PROBLEM TO SOLVE :: What is needed is an exact copy of every line from the one with "Screen dimensions: 522x294" to the end of the entries below, without the pictures.

START DATASET ENTRIES

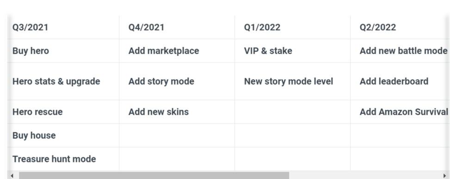The height and width of the screenshot is (179, 450).
Task: Click the Buy hero cell
Action: point(63,51)
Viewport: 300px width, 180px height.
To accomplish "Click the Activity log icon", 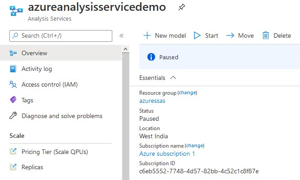I will [x=13, y=69].
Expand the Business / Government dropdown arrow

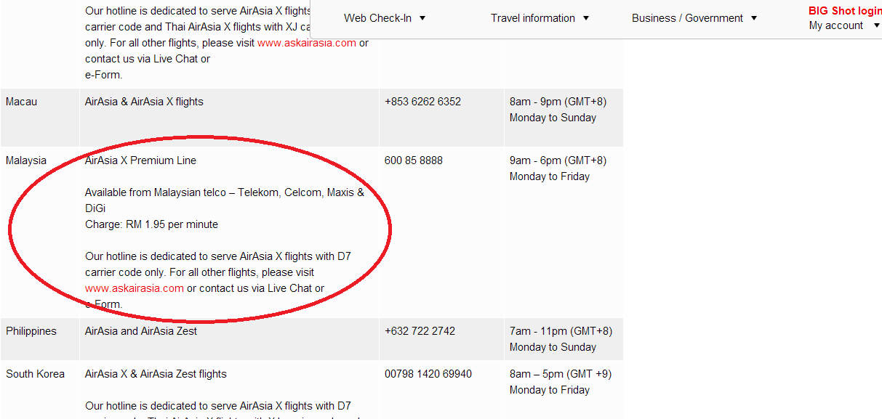click(x=753, y=18)
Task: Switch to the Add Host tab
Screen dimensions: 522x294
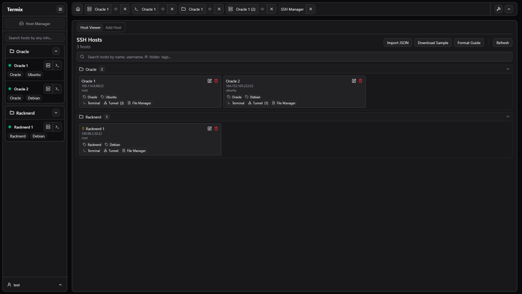Action: 114,28
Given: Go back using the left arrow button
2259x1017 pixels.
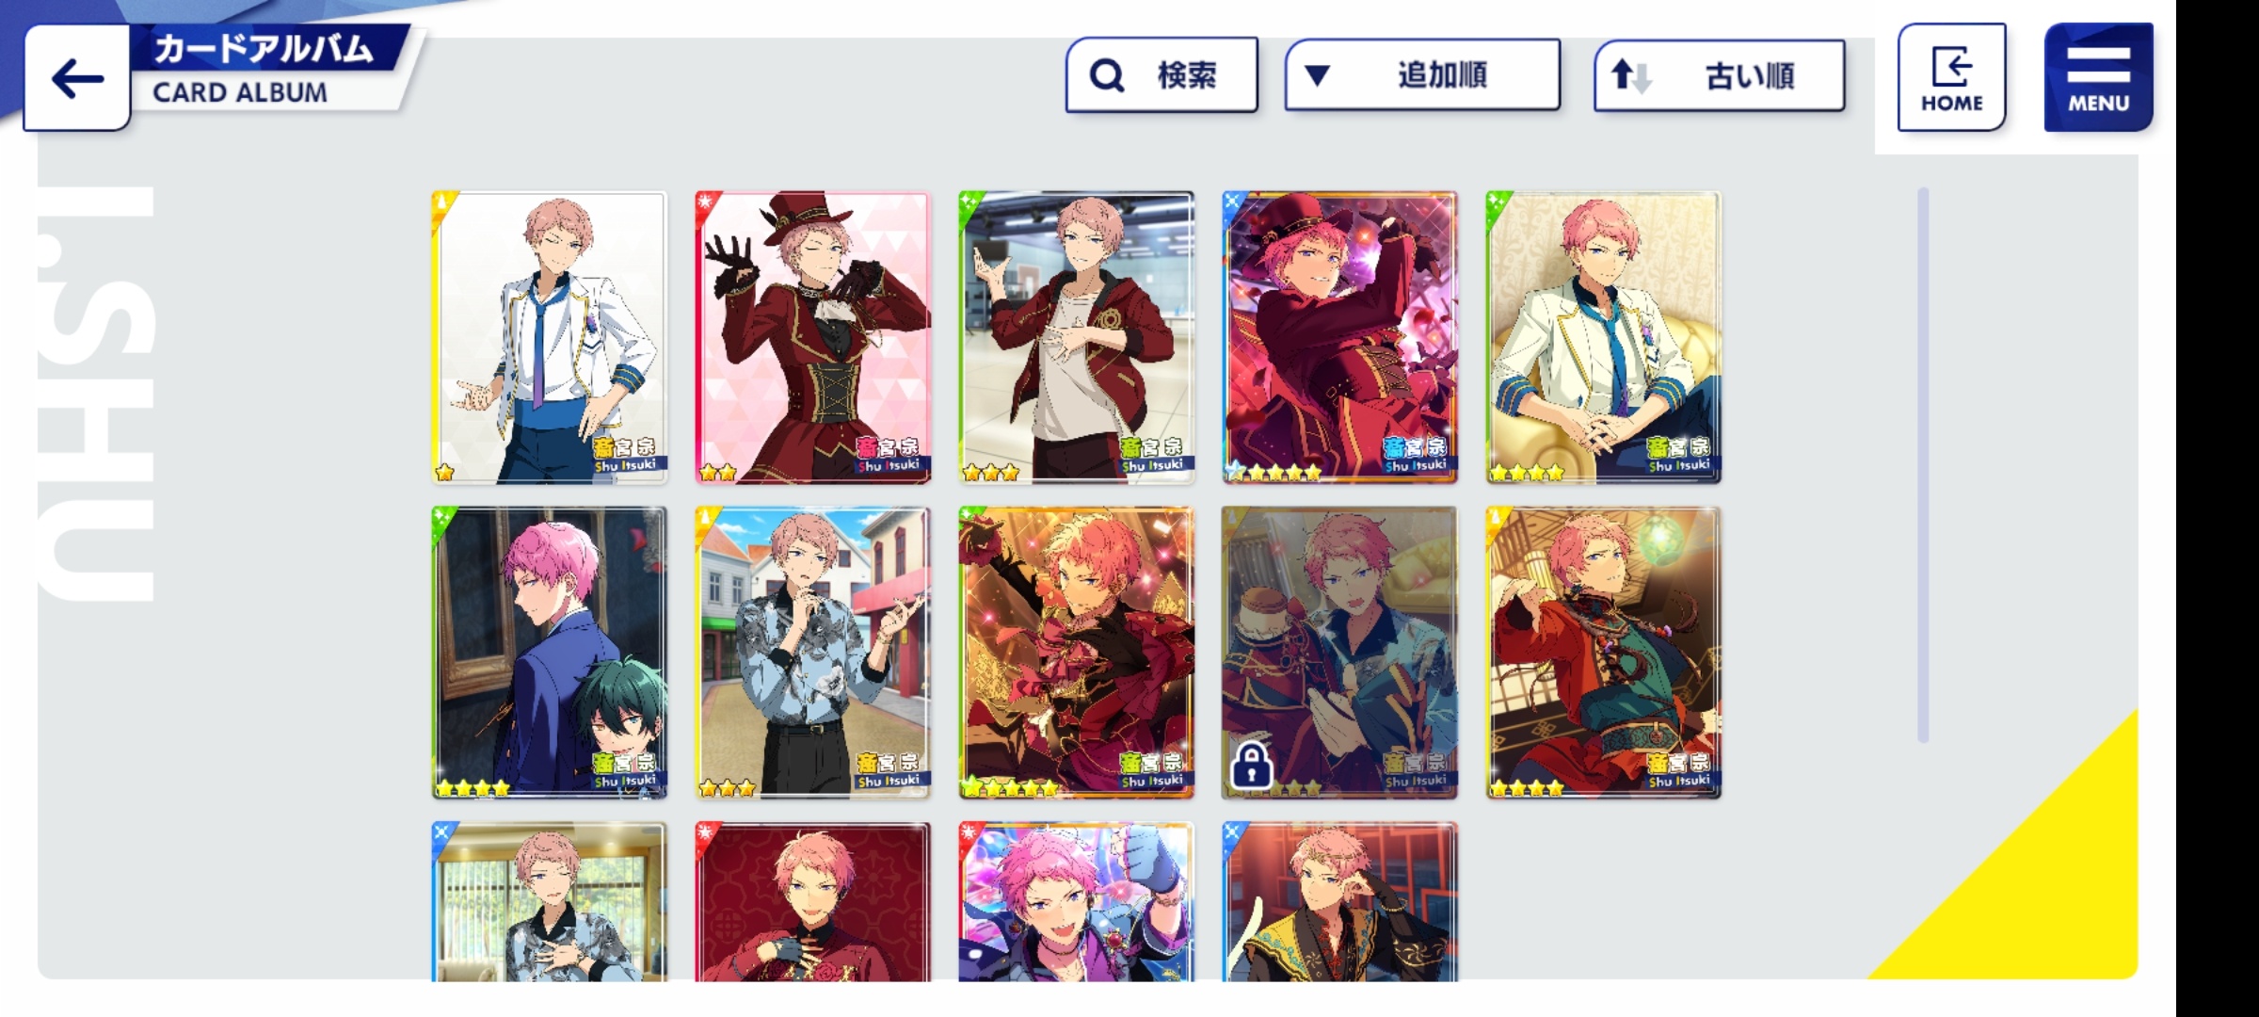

END DATASET ENTRIES

RESPONSE BOX ::
Screen dimensions: 522x294
Action: 114,28
Given: Go back using the left arrow button
2259x1017 pixels.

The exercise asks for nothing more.